Stored items from a collection
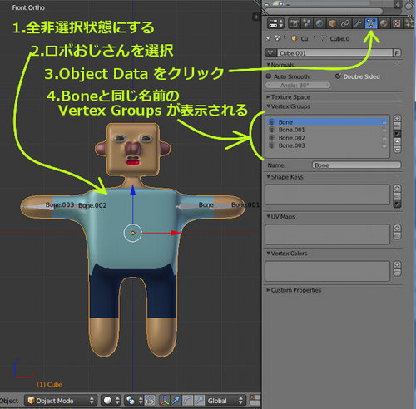
Task: Open the Object Data properties tab
Action: tap(371, 23)
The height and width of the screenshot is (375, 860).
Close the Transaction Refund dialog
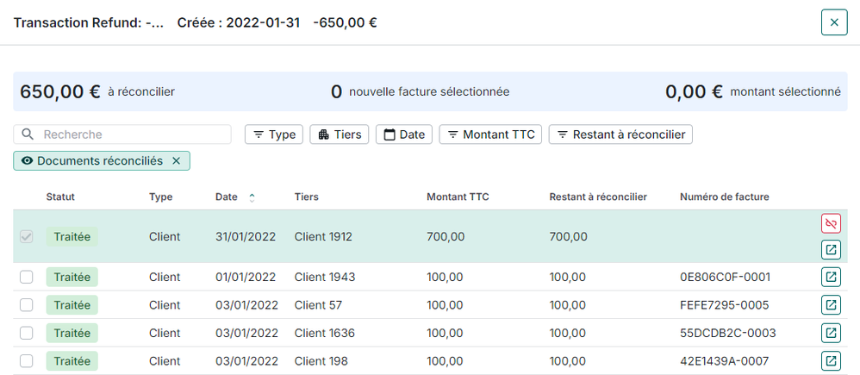pos(833,23)
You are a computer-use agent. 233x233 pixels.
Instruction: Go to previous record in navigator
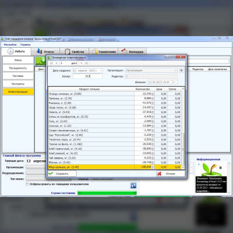click(57, 63)
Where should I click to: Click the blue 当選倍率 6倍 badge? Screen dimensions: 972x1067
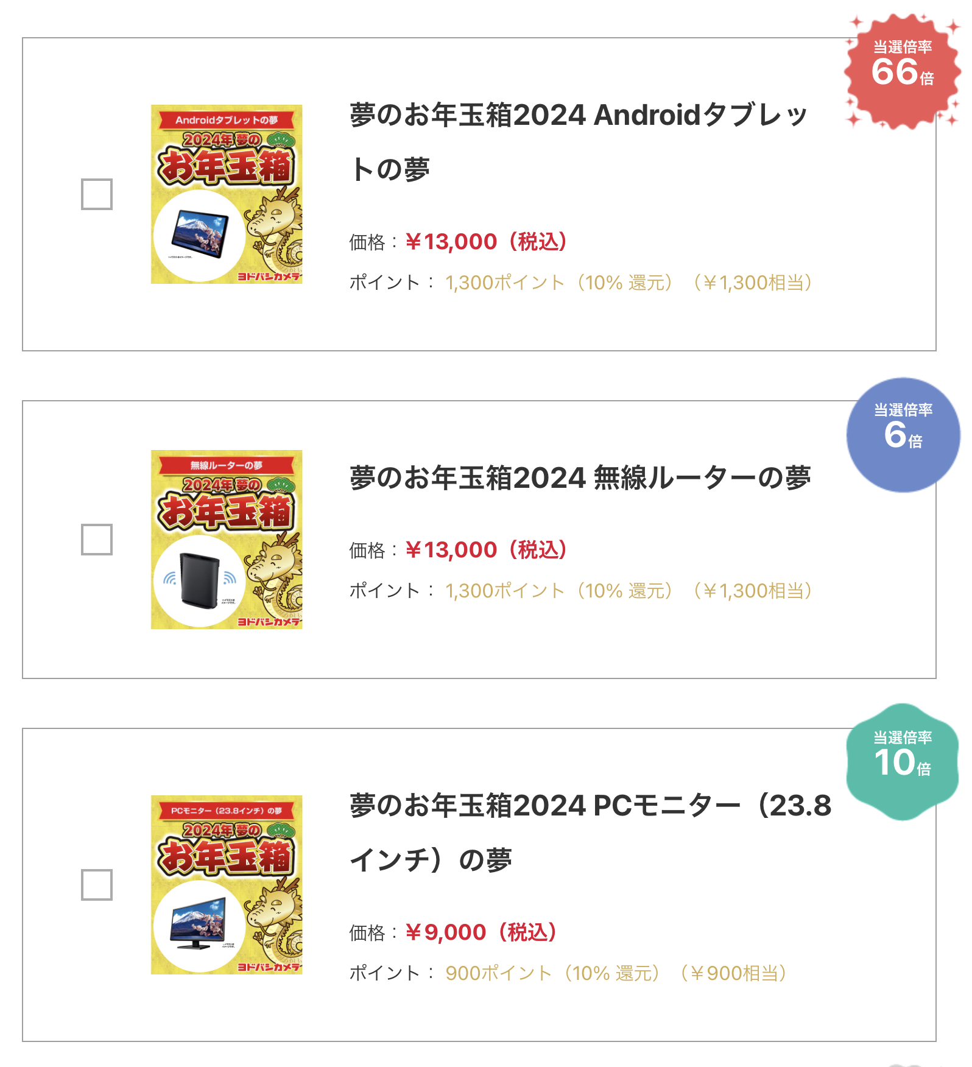(x=903, y=435)
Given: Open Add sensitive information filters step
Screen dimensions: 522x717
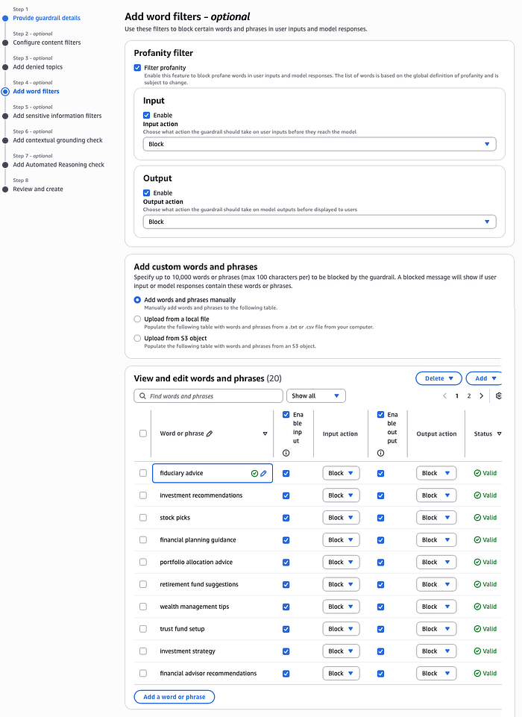Looking at the screenshot, I should (57, 116).
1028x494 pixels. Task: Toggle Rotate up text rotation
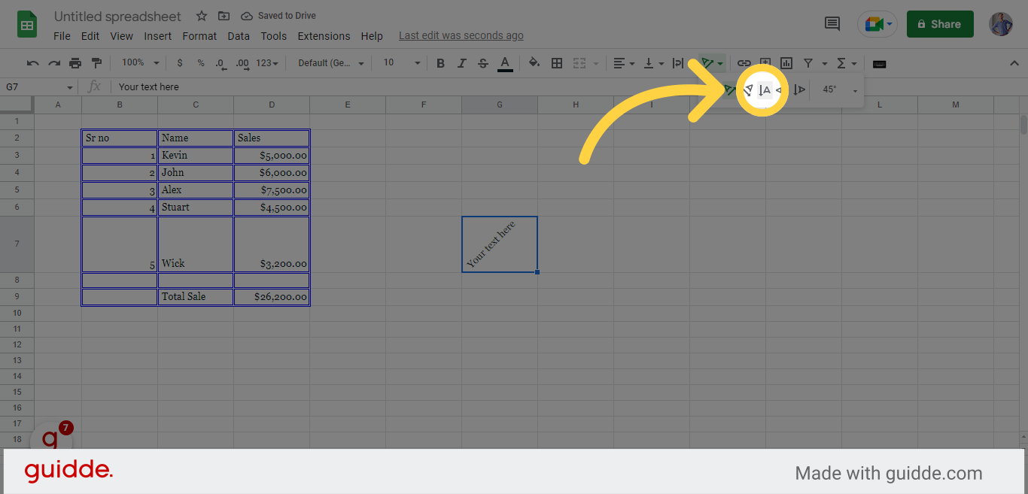click(800, 89)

§ Work order: Find the line with "Instruction: Go to" in the entries above. Set down exactly every line from it up to and including the line with "Given: Open Add", images excluded.

§ Reply to the task:
Instruction: Go to previous record in navigator
click(57, 63)
Where should I click to: Click the blue 当選倍率 6倍 badge? Screen dimensions: 972x1067
(x=903, y=435)
Given: Open Add sensitive information filters step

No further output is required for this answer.